Text excerpt:
____________

Home | About | Sematext search-lucene.com search-hadoop.com
 Search Hadoop and all its subprojects:

Switch to Threaded View
Avro, mail # user - Fast write using avro-c


Copy link to this message
-
Re: Fast write using avro-c
amit nanda 2013-10-31, 13:57
Hi,

I am doing the same thing, by mistake i copied an old sample. But the issue
that i am facing is that my CPU and time usage is high, i am new to avro
and using this for the first time. So wanted to check if i am doing
something wrong?

Other things i wanted to cross-check are
(i) Is there any way to set a full record at one time, instead for setting
each value of a record?
(ii) If my schema has 10 values, but for a record has values less that 10,
then the values not i that specific records need to set as NULL?

____________

(Screen grounding listing)
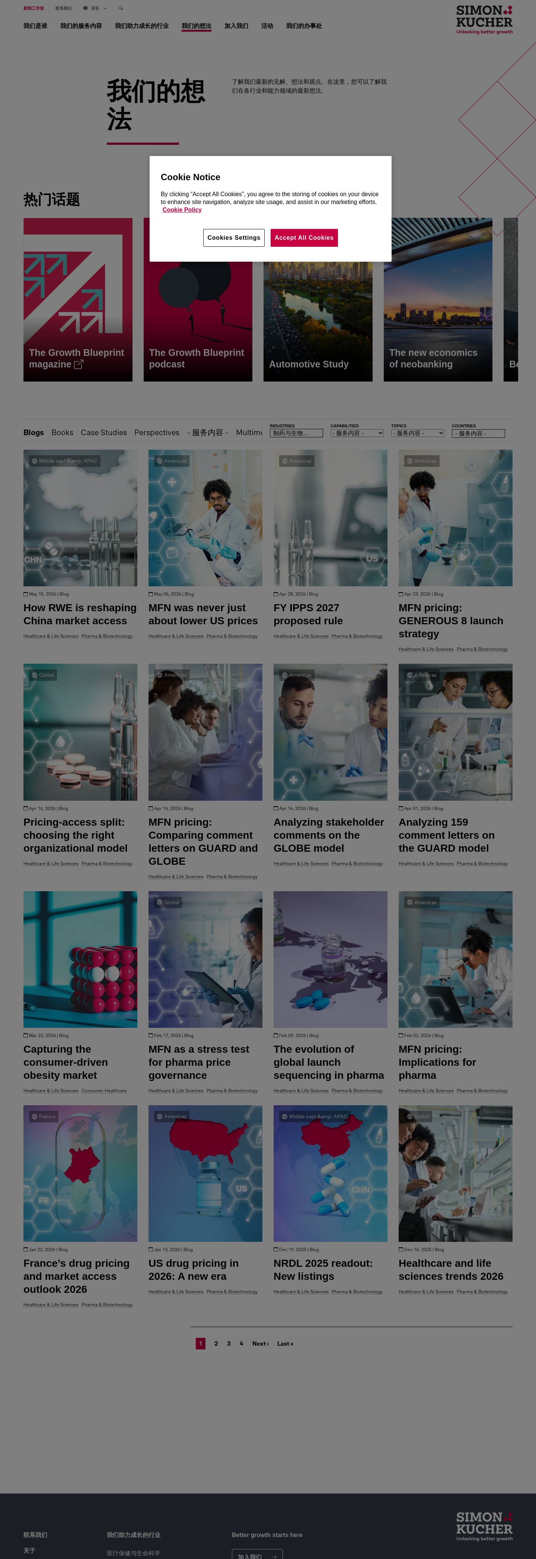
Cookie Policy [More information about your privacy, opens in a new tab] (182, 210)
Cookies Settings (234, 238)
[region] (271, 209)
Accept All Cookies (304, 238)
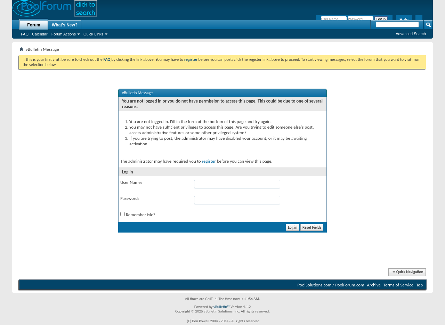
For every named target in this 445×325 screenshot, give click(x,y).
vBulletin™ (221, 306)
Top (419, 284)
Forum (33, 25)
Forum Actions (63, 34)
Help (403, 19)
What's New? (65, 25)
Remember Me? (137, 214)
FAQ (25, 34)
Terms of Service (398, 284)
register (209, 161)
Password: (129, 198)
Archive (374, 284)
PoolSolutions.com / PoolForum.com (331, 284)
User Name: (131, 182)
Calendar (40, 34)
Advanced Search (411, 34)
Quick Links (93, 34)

____________

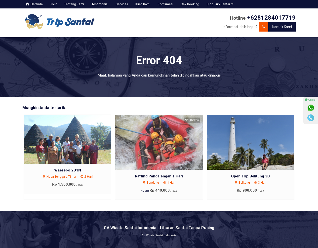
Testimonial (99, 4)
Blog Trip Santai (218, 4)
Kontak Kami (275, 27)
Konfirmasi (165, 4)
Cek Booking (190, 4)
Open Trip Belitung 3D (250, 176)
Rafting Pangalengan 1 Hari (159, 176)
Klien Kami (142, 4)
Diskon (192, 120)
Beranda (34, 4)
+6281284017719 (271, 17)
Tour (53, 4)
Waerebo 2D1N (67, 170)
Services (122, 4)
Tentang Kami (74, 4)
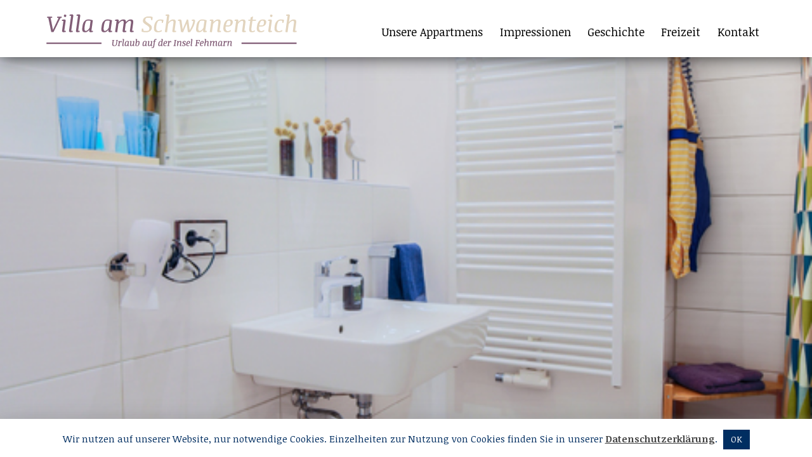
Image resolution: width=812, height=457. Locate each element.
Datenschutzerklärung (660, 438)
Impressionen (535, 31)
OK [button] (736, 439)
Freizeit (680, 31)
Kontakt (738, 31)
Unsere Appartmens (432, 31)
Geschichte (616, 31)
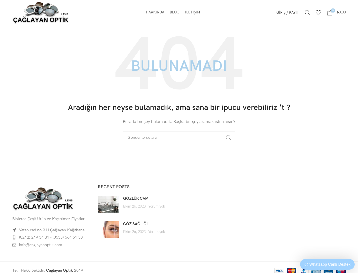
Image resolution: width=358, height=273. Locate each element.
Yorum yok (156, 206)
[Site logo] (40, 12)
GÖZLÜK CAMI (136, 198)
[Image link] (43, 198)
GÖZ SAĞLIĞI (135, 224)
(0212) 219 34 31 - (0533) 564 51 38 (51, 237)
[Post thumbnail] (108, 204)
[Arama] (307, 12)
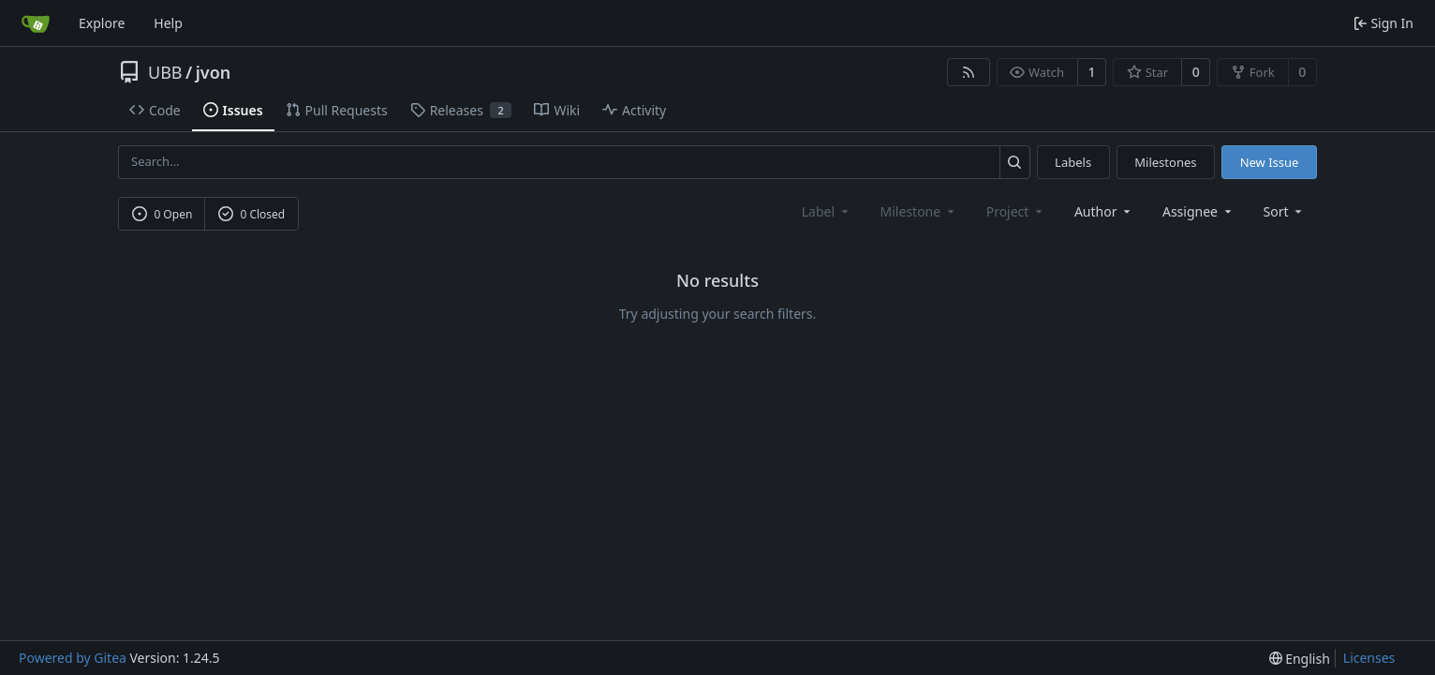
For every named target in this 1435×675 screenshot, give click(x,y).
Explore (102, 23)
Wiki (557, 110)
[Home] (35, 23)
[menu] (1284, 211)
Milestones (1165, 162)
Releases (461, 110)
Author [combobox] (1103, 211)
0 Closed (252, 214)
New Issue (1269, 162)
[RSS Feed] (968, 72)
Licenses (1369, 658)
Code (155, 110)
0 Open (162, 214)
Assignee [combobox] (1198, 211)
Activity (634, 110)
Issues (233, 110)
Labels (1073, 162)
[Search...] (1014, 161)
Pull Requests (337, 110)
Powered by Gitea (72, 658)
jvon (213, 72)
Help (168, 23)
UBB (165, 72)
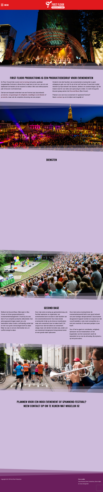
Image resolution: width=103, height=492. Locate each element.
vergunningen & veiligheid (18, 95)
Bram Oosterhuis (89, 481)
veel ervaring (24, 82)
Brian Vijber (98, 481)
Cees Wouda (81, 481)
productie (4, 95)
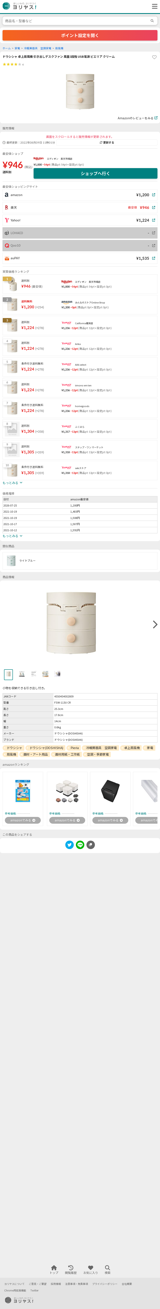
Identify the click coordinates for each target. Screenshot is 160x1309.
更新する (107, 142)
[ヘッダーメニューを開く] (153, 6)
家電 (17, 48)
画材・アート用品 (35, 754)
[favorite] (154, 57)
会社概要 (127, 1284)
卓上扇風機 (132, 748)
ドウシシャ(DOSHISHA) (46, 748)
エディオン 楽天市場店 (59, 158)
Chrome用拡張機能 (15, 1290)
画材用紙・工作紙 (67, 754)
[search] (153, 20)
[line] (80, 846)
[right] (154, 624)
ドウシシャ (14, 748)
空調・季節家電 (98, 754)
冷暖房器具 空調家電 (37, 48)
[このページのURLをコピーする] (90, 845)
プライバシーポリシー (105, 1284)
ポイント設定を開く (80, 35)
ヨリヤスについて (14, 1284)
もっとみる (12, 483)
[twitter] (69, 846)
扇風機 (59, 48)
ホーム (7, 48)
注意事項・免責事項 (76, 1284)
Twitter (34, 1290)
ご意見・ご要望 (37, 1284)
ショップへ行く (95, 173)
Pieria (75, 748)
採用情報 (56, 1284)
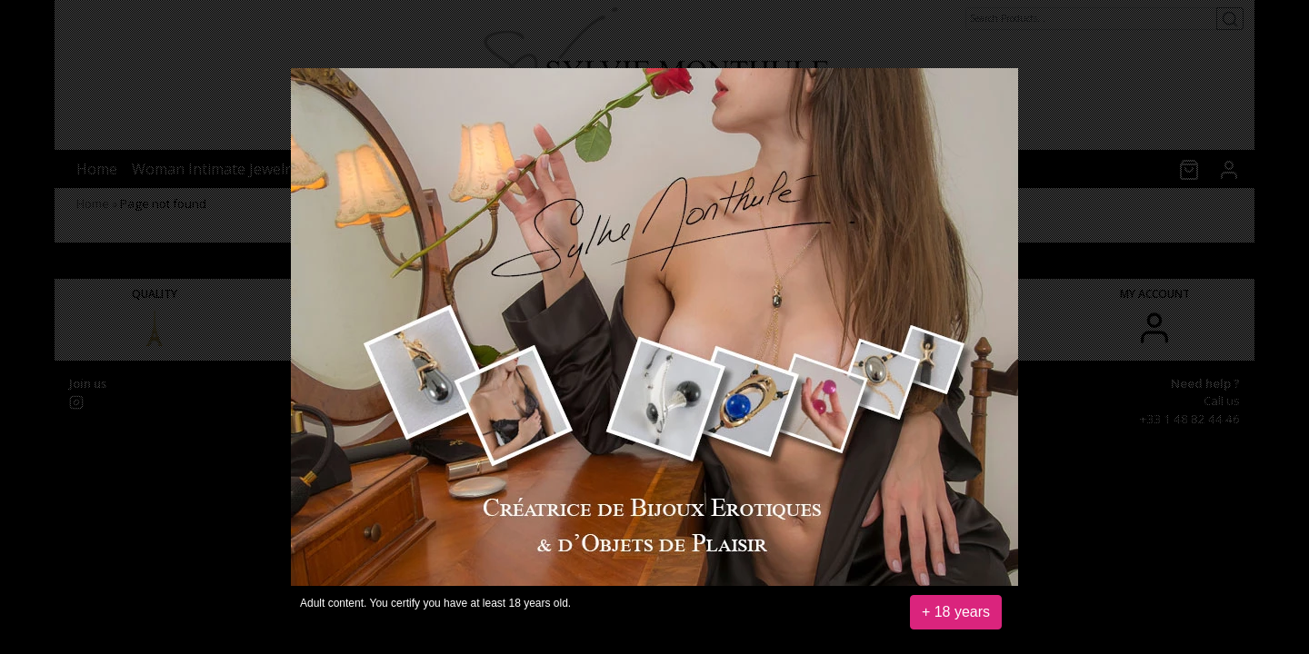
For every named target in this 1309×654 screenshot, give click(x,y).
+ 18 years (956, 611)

____________

Challenge 1: For the forum post about fast writes using avro-c, decide whether each statement agrees with it: (a) the poster reports high CPU and time usage; (b) the poster has worked with Avro for a long time; (c) the poster copied the old sample on purpose. Answer yes or no for each, quoting the words of the post that settle it.
Challenge 2: Continue the forum post about fast writes using avro-c, starting right after its last sentence.

Final result 1:
(a) Yes: "my CPU and time usage is high"
(b) No: "i am new to avro and using this for the first time"
(c) No: "by mistake i copied an old sample"

Final result 2:
Thanks
Amit
On Thu, Oct 31, 2013 at 5:36 PM, Mika Ristimaki <[EMAIL PROTECTED]>wrote:

> Hi,
>
> I'm not exactly sure what you are doing, but if I understood correctly
> your sample code, it looks like you are allocating a new avro_value_t  for
> each record that you write. That shouldn't be necessary. You can reuse the
> same avro_value_t for each record that you have allocated once with
> avro_generic_value_new. To my understanding you can use
> avro_value_reset(value) to null out all the fields from a record.
>
> -Mika
>
> On Oct 31, 2013, at 12:25 PM, amit nanda <[EMAIL PROTECTED]> wrote:
>
> > Hi,
> >
> > I am writing a avro file, with 3 millions records, with each record
> having around 40 values each.
> >
> > The issue i am facing is that the writing is very slow, taking around 80
> seconds.
> >
> > I am using the avro value interface for this. Below are some of the
> API's that i am using.
> >
> >
> > avro_value_get_by_name(&_row, name.c_str(), &_column, NULL);
> > avro_type_t type = avro_value_get_type(&_column);
> > if(type == AVRO_UNION)
> > {
> >       avro_value_set_branch(&_column, 1, &_branch);
> >       avro_value_set_int(&_branch, value);
> > }
> > else
> >       avro_value_set_int(&_branch, value);
> >
> > once all the values for a record are set, a append the record to the
> writer.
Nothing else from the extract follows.